Model data and observation
This study uses simulations of GSAT change in 2081–2100 relative to 1995–2014, from CMIP6 model simulations driven by both SSP5-8.5 and SSP1-2.6 scenarios16,43. We use the historical GSAT trend over the period 1970–2022 as a predictor. The historical period 1970–2022 is used for calculating the past warming trend because the correlation with projected warming is highest for trends calculated over this period (outlined in ‘The optimal time period of past trends for constraint’). This is probably because the GSAT trend response to aerosol changes over this period is relatively small compared with other longer periods so that the dominant external forcing is greenhouse gases, as in the future3. In addition, the 53-year 1970–2022 period reduces the influence of decadal to multi-decadal internal variability relative to the use of shorter periods. The CMIP6 model simulations used to calculate the GSAT trend (based on near-surface air temperature) and ETP trend (based on SST) are listed in Supplementary Table 1. The corresponding observed GSAT trends are derived from HadCRUT544, Berkeley Earth45 and NOAAGlobalTempv546, while observed ETP trends are derived from HadCRUT544 and Extended Reconstructed Sea Surface Temperature version 5 (ERSSTv5)47.

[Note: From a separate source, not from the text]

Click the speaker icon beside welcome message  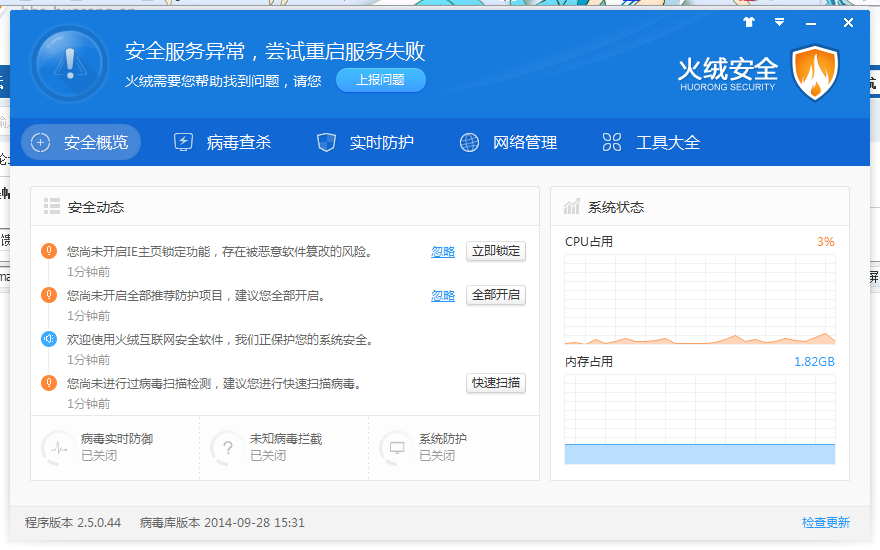[48, 340]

Estimating the impact of ETP variability on the GSAT trend
We construct a linear regression model of the relationship between the GSAT trend and ETP trend using pre-industrial control simulations from each climate model. We extract the last 477 years of the control simulation of each model and divide this into nine 53-year segments. We calculate a regression coefficient using nine ensemble member per model and bootstrap with replacement 5,000 times to calculate uncertainties (Fig. 2a). We also check our results by carrying out a similar analysis using a 53-year period from the historical simulation with minimal trends in radiative forcing (1850–1902).
Removing ETP-congruent variability in the GSAT trend
We use two steps to remove the internal variability in the GSAT trend that is congruent with variations in ETP SST trends. The first step is to estimate unforced internal variability over the ETP region for the set of model realizations. As shown in Extended Data Fig. 3, the forced component of the ETP trend, estimated as the ensemble mean for each model, is moderately correlated with the equilibrium climate sensitivity (ECS) across CMIP6 models (r = 0.64, P < 0.01; Extended Data Fig. 3). This connection indicates that part of the multi-model variance of the ETP trend can be explained by model differences in forced response.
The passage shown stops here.